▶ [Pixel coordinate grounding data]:
....................

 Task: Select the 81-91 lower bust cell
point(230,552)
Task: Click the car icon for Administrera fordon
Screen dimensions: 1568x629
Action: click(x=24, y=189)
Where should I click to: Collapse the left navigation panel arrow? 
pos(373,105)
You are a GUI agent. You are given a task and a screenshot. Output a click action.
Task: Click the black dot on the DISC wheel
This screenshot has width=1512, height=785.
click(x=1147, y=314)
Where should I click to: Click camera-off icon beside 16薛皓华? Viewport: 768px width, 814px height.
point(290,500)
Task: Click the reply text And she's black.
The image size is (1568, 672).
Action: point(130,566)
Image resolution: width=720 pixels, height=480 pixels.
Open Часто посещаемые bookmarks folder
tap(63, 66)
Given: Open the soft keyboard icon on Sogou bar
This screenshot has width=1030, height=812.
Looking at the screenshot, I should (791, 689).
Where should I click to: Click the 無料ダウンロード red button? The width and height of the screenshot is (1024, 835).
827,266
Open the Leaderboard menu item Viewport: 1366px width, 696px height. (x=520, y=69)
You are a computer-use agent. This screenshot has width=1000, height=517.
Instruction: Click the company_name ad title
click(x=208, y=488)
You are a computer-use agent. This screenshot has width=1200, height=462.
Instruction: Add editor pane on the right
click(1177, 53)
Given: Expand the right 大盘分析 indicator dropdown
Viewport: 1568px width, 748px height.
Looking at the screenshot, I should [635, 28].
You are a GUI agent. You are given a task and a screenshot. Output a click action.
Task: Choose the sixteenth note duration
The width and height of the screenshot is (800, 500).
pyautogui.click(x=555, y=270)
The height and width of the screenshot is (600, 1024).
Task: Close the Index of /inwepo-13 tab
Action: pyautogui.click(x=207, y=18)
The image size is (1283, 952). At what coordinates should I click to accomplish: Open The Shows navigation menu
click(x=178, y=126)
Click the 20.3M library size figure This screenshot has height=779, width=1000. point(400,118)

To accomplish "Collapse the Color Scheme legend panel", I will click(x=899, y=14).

....................

▶ [Work to be completed]:
Repeat the records word for word.

▶ [Result of this task]:
 Task: Select the 81-91 lower bust cell
point(230,552)
Task: Click the car icon for Administrera fordon
Screen dimensions: 1568x629
Action: click(x=24, y=189)
Where should I click to: Collapse the left navigation panel arrow? 
pos(373,105)
You are a GUI agent. You are given a task and a screenshot. Output a click action.
Task: Click the black dot on the DISC wheel
This screenshot has width=1512, height=785.
click(x=1147, y=314)
Where should I click to: Click camera-off icon beside 16薛皓华? Viewport: 768px width, 814px height.
point(290,500)
Task: Click the reply text And she's black.
The image size is (1568, 672).
Action: point(130,566)
Image resolution: width=720 pixels, height=480 pixels.
Open Часто посещаемые bookmarks folder
tap(63, 66)
Given: Open the soft keyboard icon on Sogou bar
This screenshot has width=1030, height=812.
Looking at the screenshot, I should (791, 689).
Where should I click to: Click the 無料ダウンロード red button? The width and height of the screenshot is (1024, 835).
827,266
Open the Leaderboard menu item Viewport: 1366px width, 696px height. (x=520, y=69)
You are a computer-use agent. This screenshot has width=1000, height=517.
Instruction: Click the company_name ad title
click(x=208, y=488)
You are a computer-use agent. This screenshot has width=1200, height=462.
Instruction: Add editor pane on the right
click(1177, 53)
Given: Expand the right 大盘分析 indicator dropdown
Viewport: 1568px width, 748px height.
Looking at the screenshot, I should [635, 28].
You are a GUI agent. You are given a task and a screenshot. Output a click action.
Task: Choose the sixteenth note duration
The width and height of the screenshot is (800, 500).
pyautogui.click(x=555, y=270)
The height and width of the screenshot is (600, 1024).
Task: Close the Index of /inwepo-13 tab
Action: pyautogui.click(x=207, y=18)
The image size is (1283, 952). At what coordinates should I click to accomplish: Open The Shows navigation menu
click(x=178, y=126)
Click the 20.3M library size figure This screenshot has height=779, width=1000. point(400,118)

To accomplish "Collapse the Color Scheme legend panel", I will click(x=899, y=14).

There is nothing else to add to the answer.